J&J neuroscience chief advocates "open" R&D program

One of the most hotly debated issues in R&D circles revolves around the big research silos Big Pharma and quite a few biotechs have built around their IP. Desiring to keep a solid grasp on their product rights, companies have understandably constructed some solid patent walls to keep their property safe from predators. And researchers are known for keeping information on new programs close to the vest.

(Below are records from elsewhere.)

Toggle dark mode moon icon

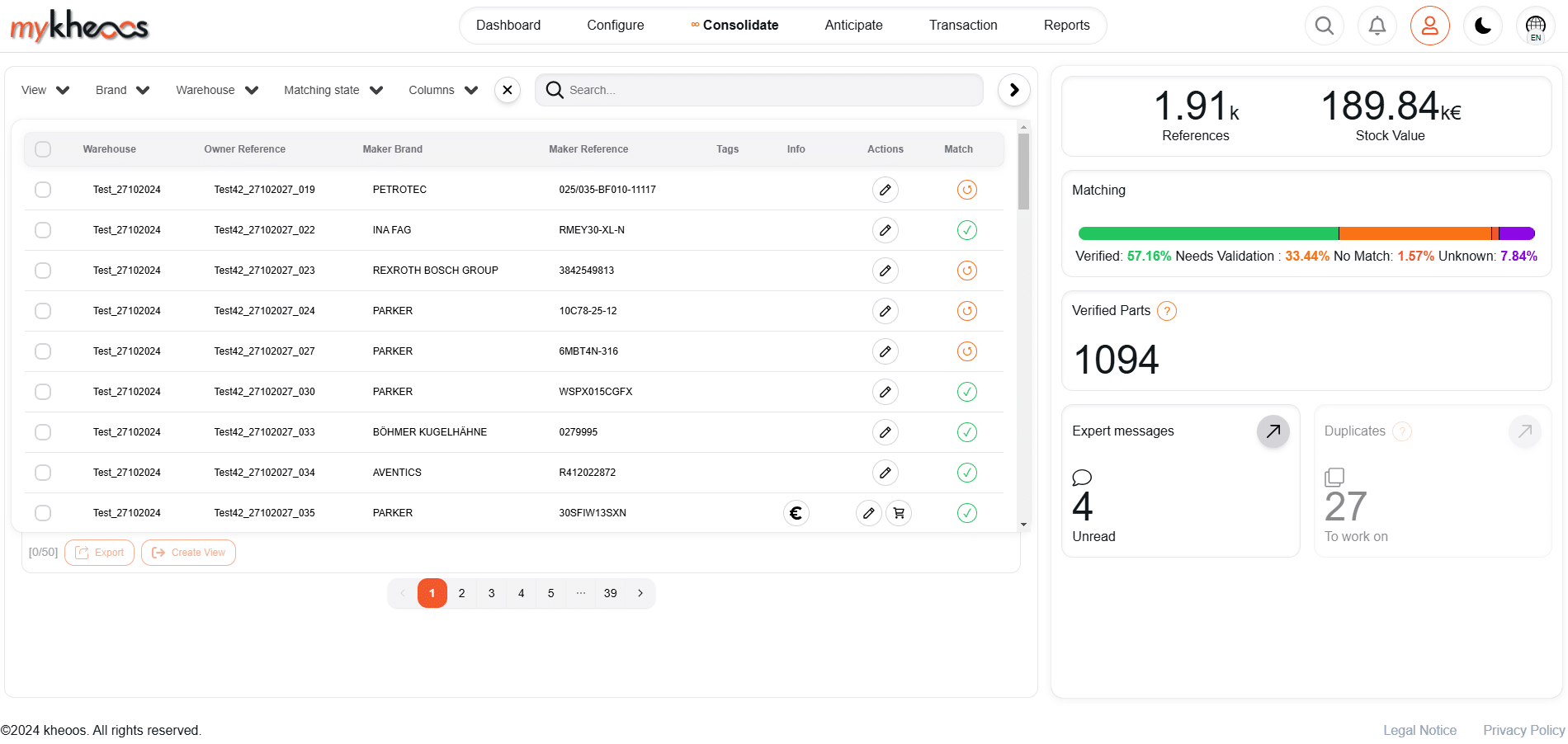coord(1482,26)
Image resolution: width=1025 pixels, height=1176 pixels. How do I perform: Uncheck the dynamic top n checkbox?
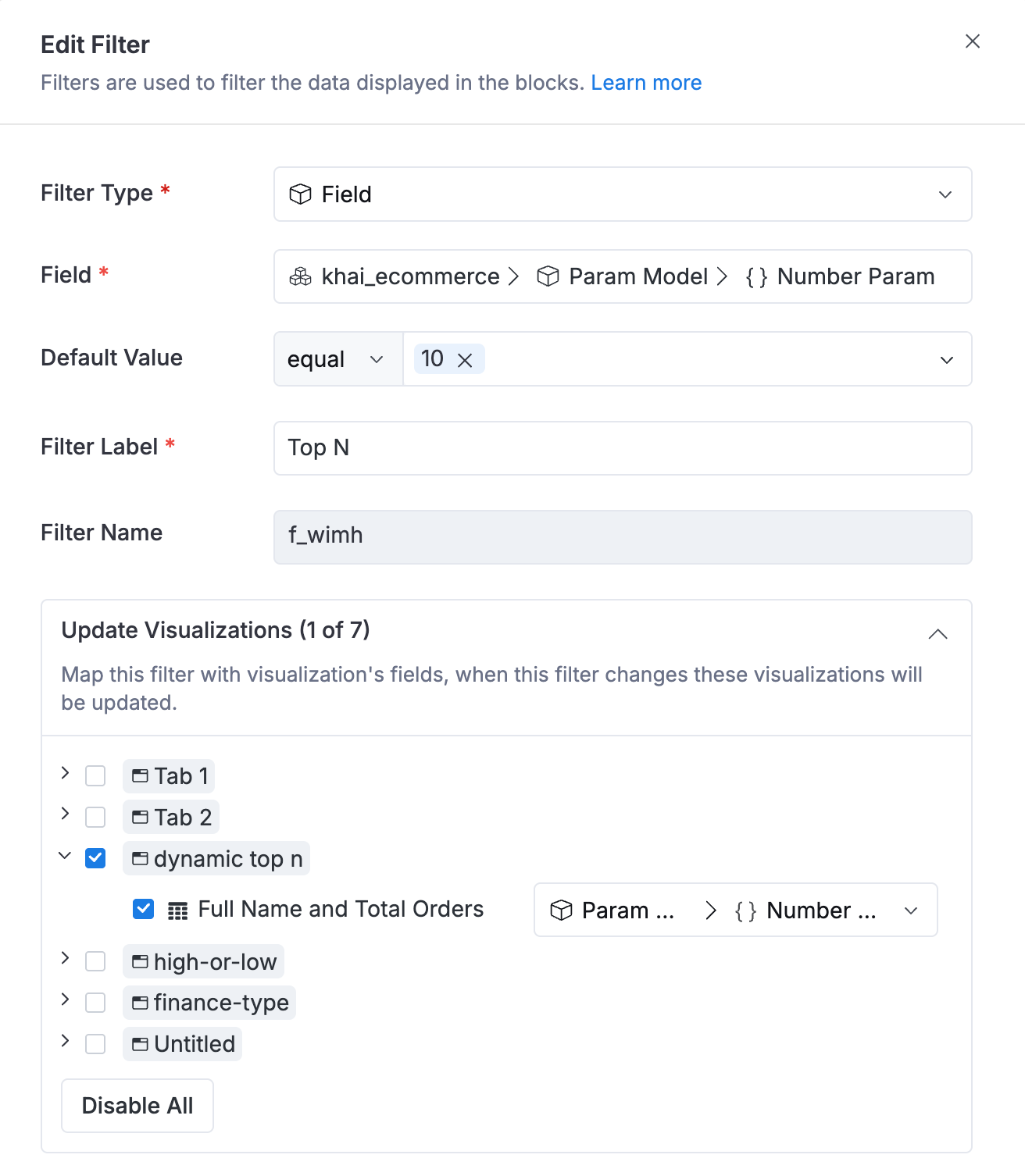click(x=95, y=857)
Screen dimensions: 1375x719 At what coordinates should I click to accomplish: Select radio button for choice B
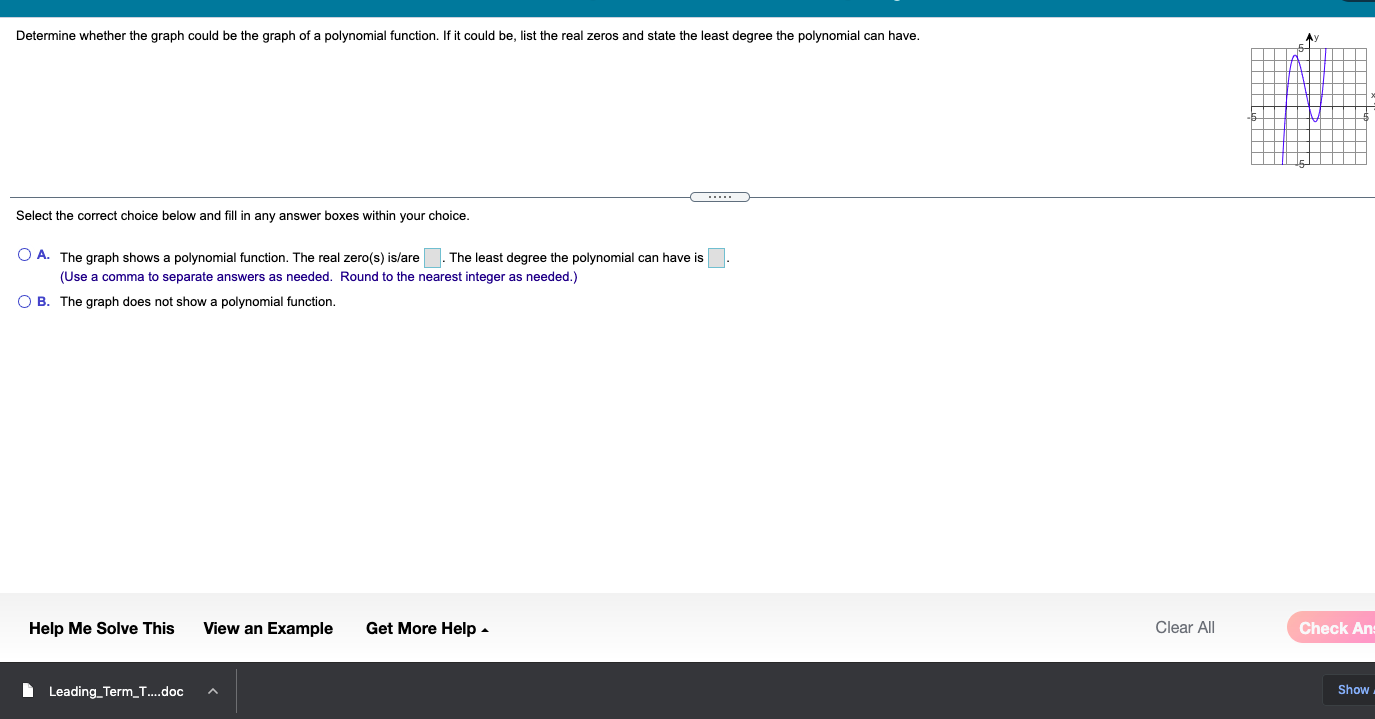[x=23, y=300]
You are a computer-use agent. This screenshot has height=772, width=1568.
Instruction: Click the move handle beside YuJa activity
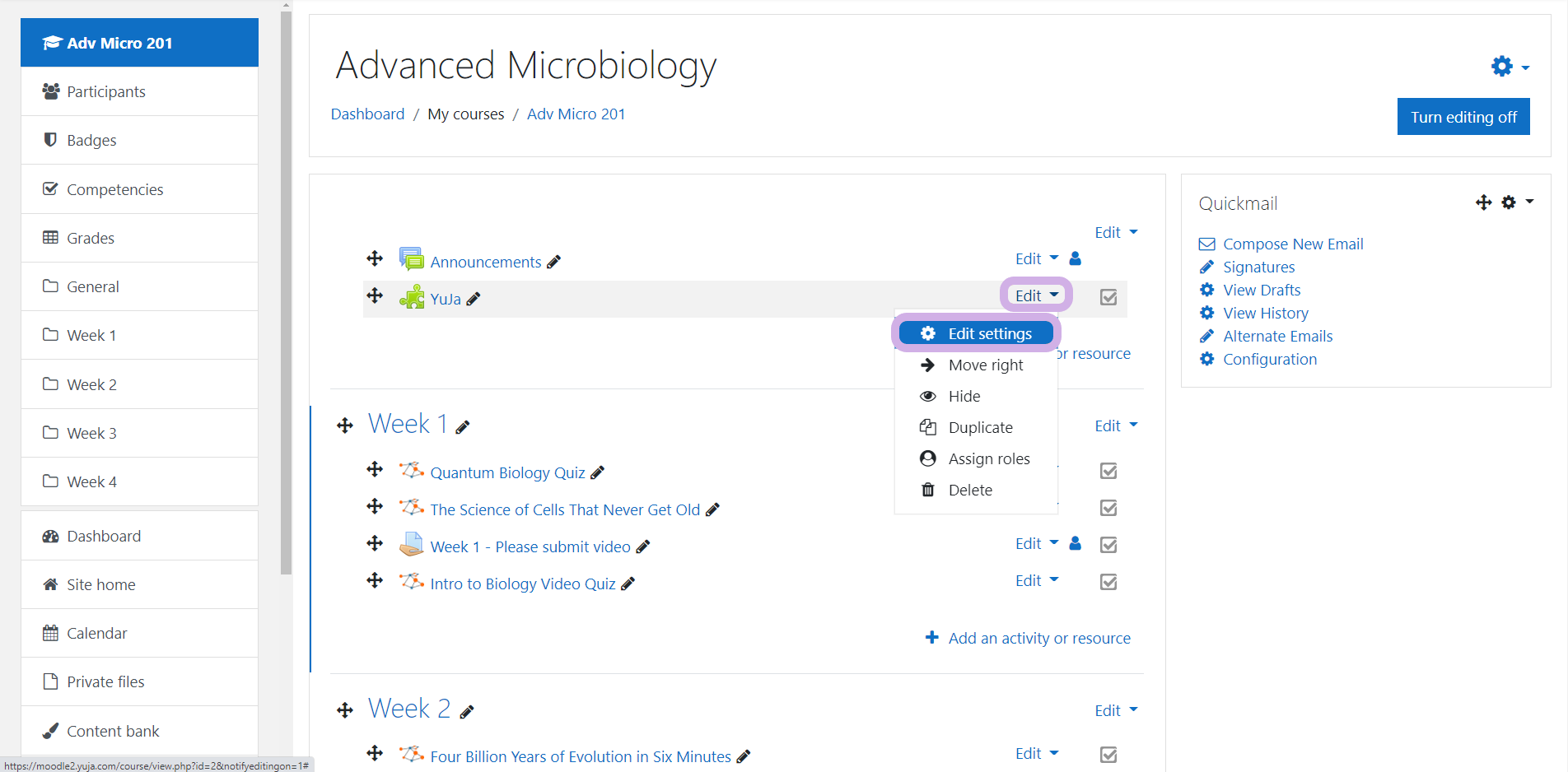[375, 295]
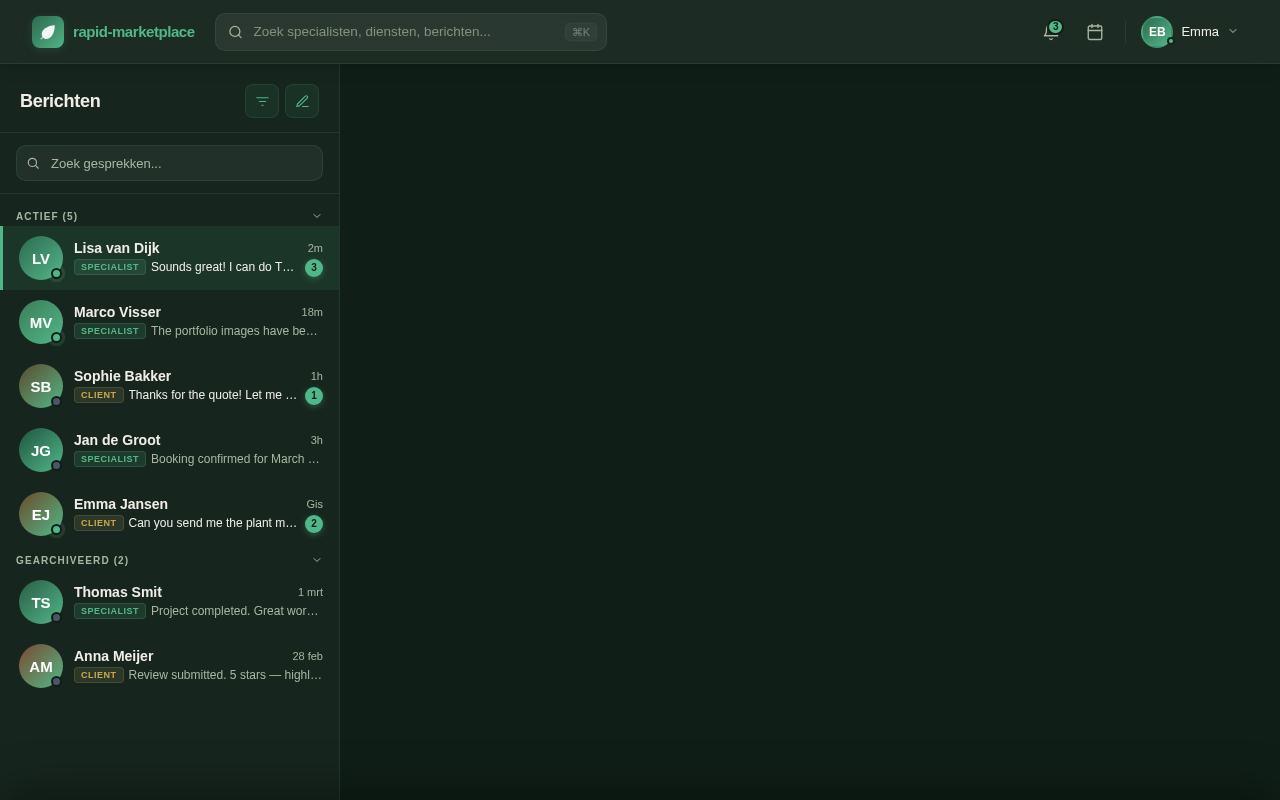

But that process has also inhibited the cross fertilization of ideas, and some pioneers have been calling for a new approach to R&D that takes down some of those walls so that better progress can be made on new drugs.

Husseini Manji, J&J's ($JNJ) worldwide chief of neuroscience research, is voting for a much more open platform for his field. With big companies like GlaxoSmithKline ($GSK) and AstraZeneca ($AZN) either cutting back or eliminating the entire field from their pipelines, now more than ever every researcher--whether they're in the private sector, government or academia--needs to work together in order to address one of society's greatest unmet medical needs.

"Neuropsychiatric diseases are the most burdensome to society and among the most complex illnesses," Manji said in an interview with Dow Jones Newswires. "So business as usual in this disease area isn't going to work." So Mani is promoting a program called "One Mind for Research," which is trying to pool early-stage assets as well as a mountain of data to help propel programs through the clinic.

"Some of it would be completely open so that the data generated is available to everyone to benefit from," he adds. "This would pertain to what we call pre-competitive research. After that, the race would be on for companies to develop their own products."